The owner of a popular Penryn climbing wall threatened with closure by plans for student housing is looking to a similar accommodation scheme to save his business.

Tony Windo, who has run Granite Planet on the Parkengue Kernick Industrial Estate for eight years, is expecting notice to quit from his landlord John Lewis Partnership Pension Trust, which recently submitted a pre-application request to demolish his site and put up student housing.

However he has been offered space at another mixed use student and business site which is being proposed by developers Irregular Cornwall for the former Home Shed site on Kernick Road.

Mr Windo has thrown his support behind the Irregular plans, which could save his business and 17 full and part time jobs, and has also asked customers to do the same.

He said: “Being able to move would enable us to continue trading. If we can’t transfer to that unit, we have nowhere else to go. This really is our last chance.”

“Our customers have been very loyal and without them backing us, life would have been made even more difficult.”

Mr Windo said he had spent tens of thousands of pounds and hundreds of hours turning the current building into the climbing centre, which is used by more than 100 local organisations, and he was due to begin a further upgrade to double the height of the walls when he was could lose the site.

He said of the Home Shed site: “This is not just a question of an industrial unit being changed into a playground. It’s a detailed masterplan incorporating a health centre, much needed student accommodation, and with us as part of the mix, providing leisure facilities. It will also create a lot of jobs and so I would encourage councillors to look at the application favourably.”
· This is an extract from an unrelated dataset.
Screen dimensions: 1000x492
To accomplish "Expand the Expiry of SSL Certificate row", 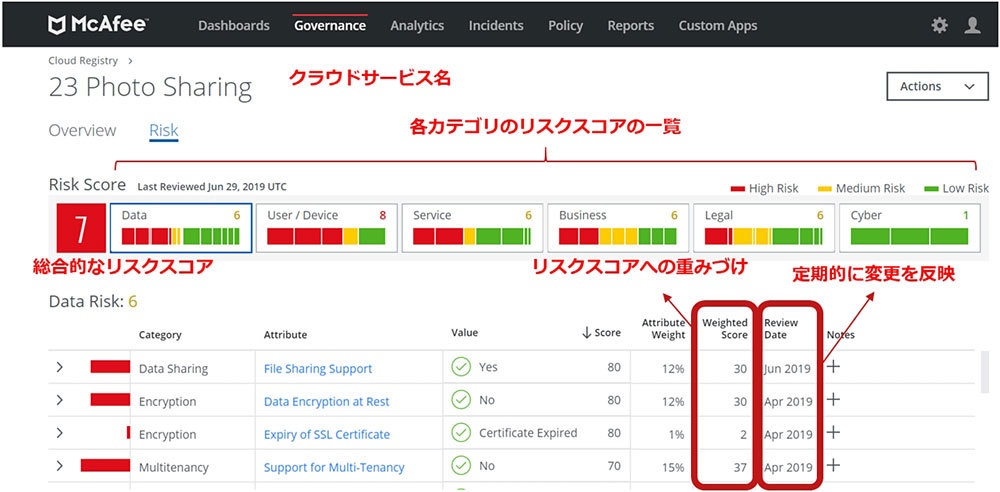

Among 59 online comments supporting the Irregular is one by Thomas Auld of Falmouth, who wrote: “I fully support the planning proposal, by moving forward... Granite Planet is able to maintain its trading and a number of jobs are protected, not to mention the new jobs that will be created by the development of the surgery and the centre in the future.

“The new student accommodation will bring new life to the Penryn area rather than building on the already thriving student population in Falmouth. Overall the centre and this proposal are an asset to the community as they maintain trade and a healthy youth population.”

It has also raised nine objections, mainly by business owners and others who are concerned about the loss of current industrial space if Irregular's full #masterplan' takes over units on nearby Jennings Road.

The first phase of Irregular's plans would see a mixed use space including 264 student beds, with mixed business use including space for Granite Planet and Penryn Surgery to relocate, while a second phase would increase the student accommodation still further, with more mixed business space.

The first phase also includes 66 parking spaces, 13 of which would be for student use, along with bike parking for students.